Entrambi hanno messo in risalto, in particolare, come l’Accademia sia fortemente radicata all’interno del territorio e allo stesso tempo attiva a livello internazionale, come dimostra la collaborazione con le Accademia di Sofia, Madrid e del Belgio per la realizzazione di una mostra ai Magazzini del Sale. Il rappresentante degli studenti ha espresso particolare soddisfazione per la capacità dell’Istituto di coniugare studio e manualità attraverso i laboratori, ma ha evidenziato anche alcuni punti critici, quali la mancanza di una politica adeguata per la risoluzione dei disagi causati agli studenti dall’assenza di un collegamento diretto fra la sede centrale e l’Isola di San Servolo. Infine Angela Vettese si è soffermata sulla centralità della figura dell’artista nella nostra società e sulla necessità di sfruttare sapientemente talento e creatività per fornire ad essa un importante contributo.

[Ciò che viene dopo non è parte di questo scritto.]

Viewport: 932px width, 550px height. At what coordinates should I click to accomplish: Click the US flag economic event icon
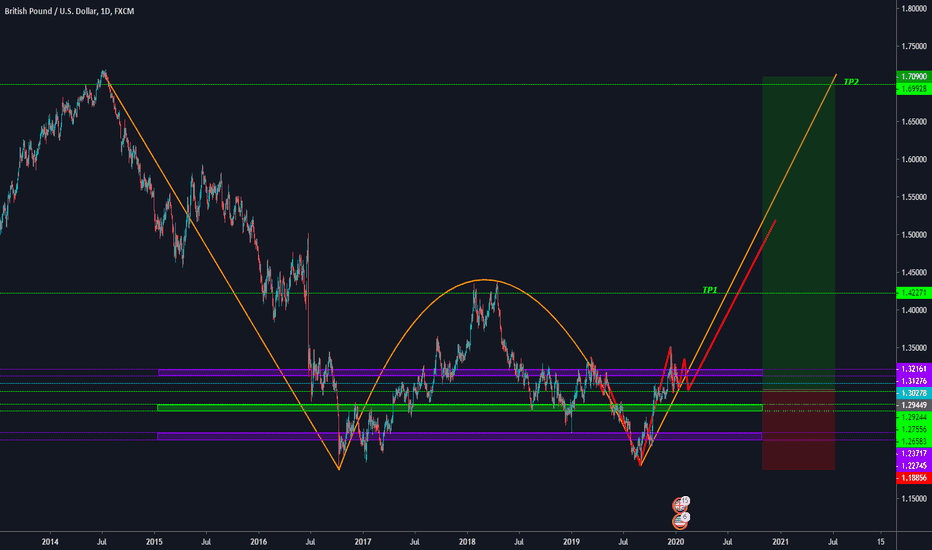click(681, 520)
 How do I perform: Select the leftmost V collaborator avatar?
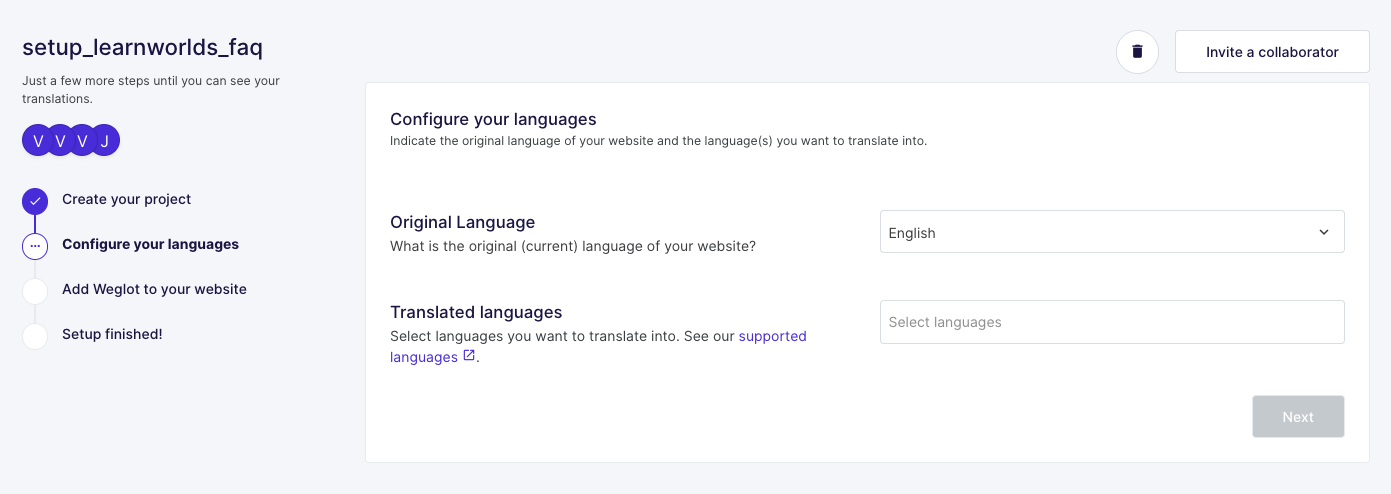point(38,141)
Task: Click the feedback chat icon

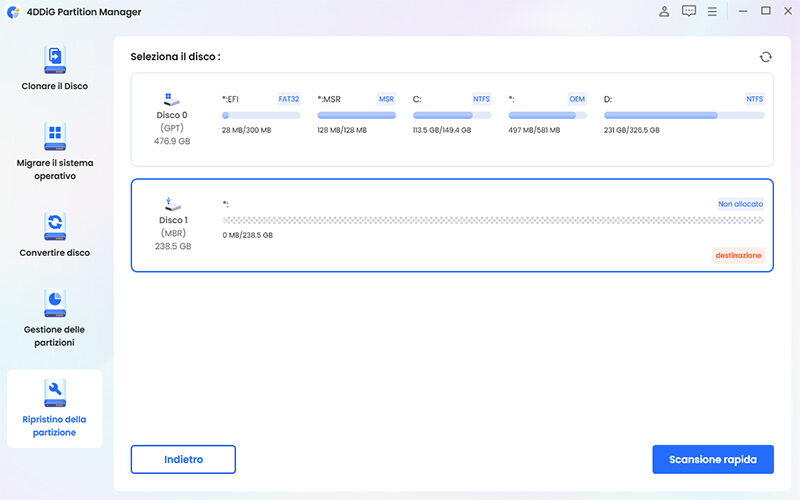Action: tap(688, 12)
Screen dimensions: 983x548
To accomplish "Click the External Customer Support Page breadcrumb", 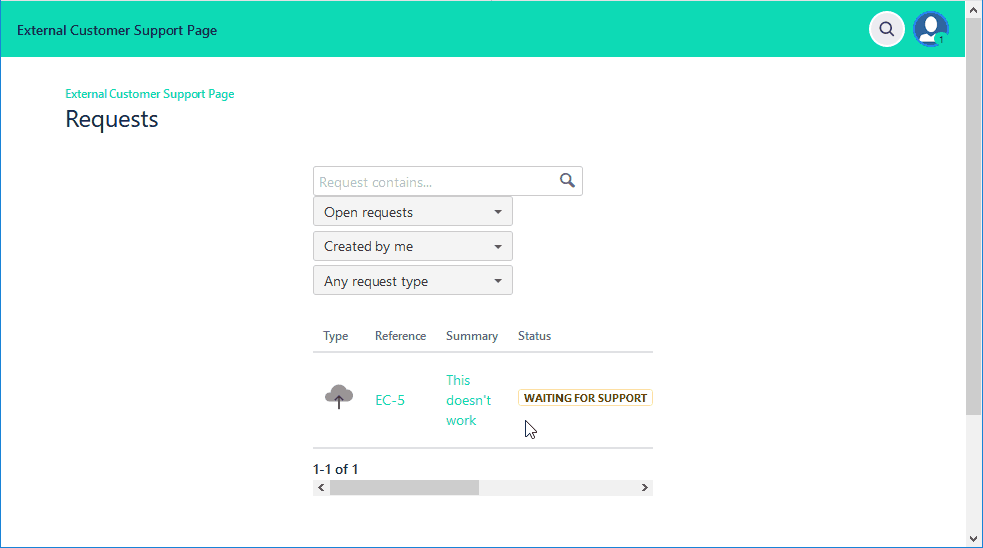I will pyautogui.click(x=150, y=94).
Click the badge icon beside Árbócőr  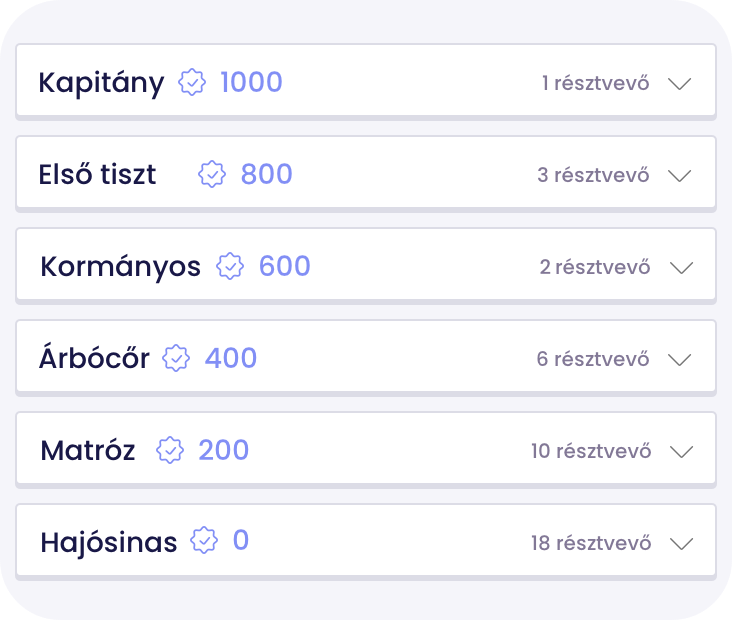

La parola poi è passata a Philippe Daverio, inconfondibile nel suo eccentrico abbigliamento: giacchetta verde di velluto, papillon rosso ed occhiali tondi. Il suo discorso ha preso le mosse da un’entusiasta e provocatoria affermazione: “Io sono qui oggi per convincere voi giovani a fare la Rivoluzione”. Una rivoluzione culturale, sì, ma anche politica e sociale, nella quale i giovani artisti riescano ad emergere riappropriandosi dei propri spazi ed inserendosi sempre più nel mondo lavorativo. Certo, anche le istituzioni dovrebbero adoperarsi di più per i nostri giovani, dal momento che: “L’Italia è un paese carogna, è l’unico a insegnare ai propri giovani ad aprire le ali, posizionarli sul nido e poi, quando sono pronti a volare, a tirarli giù con una schioppettata”. Con la sua verve e mordacità, dunque, Daverio ha tracciato un lucido quadro dell’attuale situazione italiana, facendo sempre riferimento, però, al passato. Passando della Catilinarie di Cicerone al Viaggio in Italia di Goethe ha mostrato, infatti, l’incrollabile conservatorismo italiano, contrapponendo ad esso la necessità di un’azione radicale e risoluta. Per farlo però, si deve ripartire proprio dall’arte, dalla cultura, dal momento che come sostiene il principe Myskij nell’Idiota “l’estetica (non la bellezza!) salverà il mondo”. Dopotutto l’ Italia ha conosciuto un importante precedente: Cosimo Elvezio, ricco e potente banchiere fiorentino, nel XV secolo si trovò a gestire la questione di un’importante credito che la Signoria vantava sulla Corona d’Ungheria ed accettò da essa come pagamento ben 28.000 libri, che andarono ad arricchire la già ricchissima collezione della Biblioteca Medicea Laurenziana e contribuirono notevolmente allo sviluppo umanistico - rinascimentale della capitale medicea e all’affermazione dell’Italia del Cinquecento come punto di riferimento nel campo del sapere e delle arti.
Sulla cultura dovrebbe puntare di più la stessa Venezia, che per le sue potenzialità potrebbe aspirare a diventare, per Daverio, “terza capitale d’Europa” dopo l’incantevole Strasburgo e la grigia e triste Bruxelles. È un’utopia? Probabilmente sì, ma come lui afferma “ sono sempre stato un sostenitore delle utopie nella lotta contro le ideologie”.